#### [Task brief]
Please quote the peanut genetics abstract below in full, word for word.

#### [Excerpted text]
━━━━━━━━━━━━━━━━

Published: 20 December 2011
Abstract: Peanut (Arachis hypogaea L.) has lagged other crops on use of molecular genetic technology for cultivar development in part due to lack of investment, but also because of low levels of molecular polymorphism among cultivated varieties. Recent advances in molecular genetic technology have allowed researchers to more precisely measure genetic polymorphism and enabled the development of low density genetic maps for A. hypogaea and the identification of molecular marker or QTL's for several economically significant traits. Genomic research has also been used to enhance the amount of genetic diversity available for use in conventional breeding through the development of transgenic peanut, and the creation of TILLING populations and synthetic allotetraploids. Marker assisted selection (MAS) is becoming more common in peanut cultivar development programs, and several cultivar releases are anticipated in the near future. There are also plans to sequence the peanut genome in the near future which should result in the development of additional molecular tools that will greatly advance peanut cultivar development.

━━━━━━━━━━━━━━━━

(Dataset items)

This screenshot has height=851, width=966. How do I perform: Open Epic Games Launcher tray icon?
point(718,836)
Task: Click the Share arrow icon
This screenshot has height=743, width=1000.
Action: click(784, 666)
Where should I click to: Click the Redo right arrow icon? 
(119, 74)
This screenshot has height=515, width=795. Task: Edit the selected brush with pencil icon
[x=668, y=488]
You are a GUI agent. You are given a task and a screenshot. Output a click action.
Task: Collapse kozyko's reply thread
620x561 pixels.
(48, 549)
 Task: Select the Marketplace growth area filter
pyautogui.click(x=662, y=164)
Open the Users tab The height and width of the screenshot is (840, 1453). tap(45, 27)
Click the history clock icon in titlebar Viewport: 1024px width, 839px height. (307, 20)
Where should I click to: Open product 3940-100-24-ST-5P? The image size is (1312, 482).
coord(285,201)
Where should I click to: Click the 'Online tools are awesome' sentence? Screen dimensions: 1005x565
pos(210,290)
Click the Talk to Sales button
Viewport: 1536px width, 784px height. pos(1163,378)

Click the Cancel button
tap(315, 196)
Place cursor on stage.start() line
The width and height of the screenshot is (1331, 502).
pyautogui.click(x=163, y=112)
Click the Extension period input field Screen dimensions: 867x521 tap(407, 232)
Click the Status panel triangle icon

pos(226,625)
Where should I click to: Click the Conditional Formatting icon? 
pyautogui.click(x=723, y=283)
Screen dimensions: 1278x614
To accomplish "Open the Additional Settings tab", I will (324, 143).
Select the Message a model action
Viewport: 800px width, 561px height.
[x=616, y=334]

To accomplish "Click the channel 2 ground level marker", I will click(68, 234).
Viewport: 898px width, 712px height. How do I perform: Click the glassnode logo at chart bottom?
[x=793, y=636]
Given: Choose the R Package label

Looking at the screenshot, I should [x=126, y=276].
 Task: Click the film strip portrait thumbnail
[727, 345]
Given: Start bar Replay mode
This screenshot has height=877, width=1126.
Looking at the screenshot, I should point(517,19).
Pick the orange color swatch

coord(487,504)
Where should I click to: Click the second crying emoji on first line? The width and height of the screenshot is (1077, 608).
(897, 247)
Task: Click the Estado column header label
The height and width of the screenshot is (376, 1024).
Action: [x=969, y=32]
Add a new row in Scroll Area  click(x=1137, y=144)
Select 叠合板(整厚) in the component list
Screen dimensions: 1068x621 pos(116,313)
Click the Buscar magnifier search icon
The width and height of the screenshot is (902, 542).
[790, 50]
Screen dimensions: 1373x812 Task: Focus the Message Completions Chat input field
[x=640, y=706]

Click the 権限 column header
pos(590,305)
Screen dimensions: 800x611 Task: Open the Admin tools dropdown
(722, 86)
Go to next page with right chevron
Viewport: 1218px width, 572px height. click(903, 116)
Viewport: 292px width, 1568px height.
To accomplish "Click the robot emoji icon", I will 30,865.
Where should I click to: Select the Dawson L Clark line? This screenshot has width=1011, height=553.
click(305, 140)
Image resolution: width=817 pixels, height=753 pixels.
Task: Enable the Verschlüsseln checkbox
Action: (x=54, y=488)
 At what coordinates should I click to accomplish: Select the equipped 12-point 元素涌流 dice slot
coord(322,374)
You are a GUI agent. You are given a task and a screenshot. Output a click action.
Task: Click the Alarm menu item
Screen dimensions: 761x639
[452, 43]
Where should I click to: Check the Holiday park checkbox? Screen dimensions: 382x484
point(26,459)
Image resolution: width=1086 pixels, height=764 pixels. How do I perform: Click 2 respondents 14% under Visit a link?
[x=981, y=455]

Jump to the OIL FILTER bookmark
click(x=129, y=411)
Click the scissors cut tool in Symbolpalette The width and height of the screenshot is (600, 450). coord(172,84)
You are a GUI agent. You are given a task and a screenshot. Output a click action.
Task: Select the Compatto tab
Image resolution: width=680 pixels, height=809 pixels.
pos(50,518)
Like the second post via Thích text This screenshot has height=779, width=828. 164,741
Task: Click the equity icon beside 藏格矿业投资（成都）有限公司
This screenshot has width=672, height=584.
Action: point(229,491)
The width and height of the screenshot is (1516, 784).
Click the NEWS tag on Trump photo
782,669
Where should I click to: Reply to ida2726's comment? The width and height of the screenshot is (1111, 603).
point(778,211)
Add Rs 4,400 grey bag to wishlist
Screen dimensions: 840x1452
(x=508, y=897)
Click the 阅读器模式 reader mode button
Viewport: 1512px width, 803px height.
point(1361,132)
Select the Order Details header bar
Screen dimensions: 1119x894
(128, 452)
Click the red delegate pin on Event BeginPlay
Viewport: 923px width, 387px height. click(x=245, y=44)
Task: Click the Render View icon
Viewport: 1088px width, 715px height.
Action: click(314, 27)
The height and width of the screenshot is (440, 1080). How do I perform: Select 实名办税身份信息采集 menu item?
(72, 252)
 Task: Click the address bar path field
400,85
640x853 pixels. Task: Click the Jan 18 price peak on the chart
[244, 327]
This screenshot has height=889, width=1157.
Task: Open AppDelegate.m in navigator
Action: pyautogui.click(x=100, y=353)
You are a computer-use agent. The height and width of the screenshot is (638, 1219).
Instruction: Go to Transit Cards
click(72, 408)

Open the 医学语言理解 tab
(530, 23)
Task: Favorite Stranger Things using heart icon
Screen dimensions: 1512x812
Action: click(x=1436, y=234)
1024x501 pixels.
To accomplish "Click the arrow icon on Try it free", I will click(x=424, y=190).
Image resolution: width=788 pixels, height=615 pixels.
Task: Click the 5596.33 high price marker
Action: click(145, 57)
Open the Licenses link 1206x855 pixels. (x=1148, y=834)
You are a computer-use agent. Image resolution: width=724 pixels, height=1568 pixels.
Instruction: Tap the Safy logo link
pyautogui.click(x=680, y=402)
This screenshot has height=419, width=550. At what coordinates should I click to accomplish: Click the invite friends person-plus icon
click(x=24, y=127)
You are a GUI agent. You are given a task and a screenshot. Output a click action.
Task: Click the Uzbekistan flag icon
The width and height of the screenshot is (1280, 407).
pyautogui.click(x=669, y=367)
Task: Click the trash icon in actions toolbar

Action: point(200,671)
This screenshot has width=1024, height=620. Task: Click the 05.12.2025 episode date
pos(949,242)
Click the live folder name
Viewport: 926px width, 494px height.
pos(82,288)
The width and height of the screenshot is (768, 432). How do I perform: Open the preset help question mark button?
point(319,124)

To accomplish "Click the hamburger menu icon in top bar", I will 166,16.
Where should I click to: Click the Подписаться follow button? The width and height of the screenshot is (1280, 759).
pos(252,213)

━━━━━━━━━━━━━━━━

#### [Reply to the task]
Published: 20 December 2011
Abstract: Peanut (Arachis hypogaea L.) has lagged other crops on use of molecular genetic technology for cultivar development in part due to lack of investment, but also because of low levels of molecular polymorphism among cultivated varieties. Recent advances in molecular genetic technology have allowed researchers to more precisely measure genetic polymorphism and enabled the development of low density genetic maps for A. hypogaea and the identification of molecular marker or QTL's for several economically significant traits. Genomic research has also been used to enhance the amount of genetic diversity available for use in conventional breeding through the development of transgenic peanut, and the creation of TILLING populations and synthetic allotetraploids. Marker assisted selection (MAS) is becoming more common in peanut cultivar development programs, and several cultivar releases are anticipated in the near future. There are also plans to sequence the peanut genome in the near future which should result in the development of additional molecular tools that will greatly advance peanut cultivar development.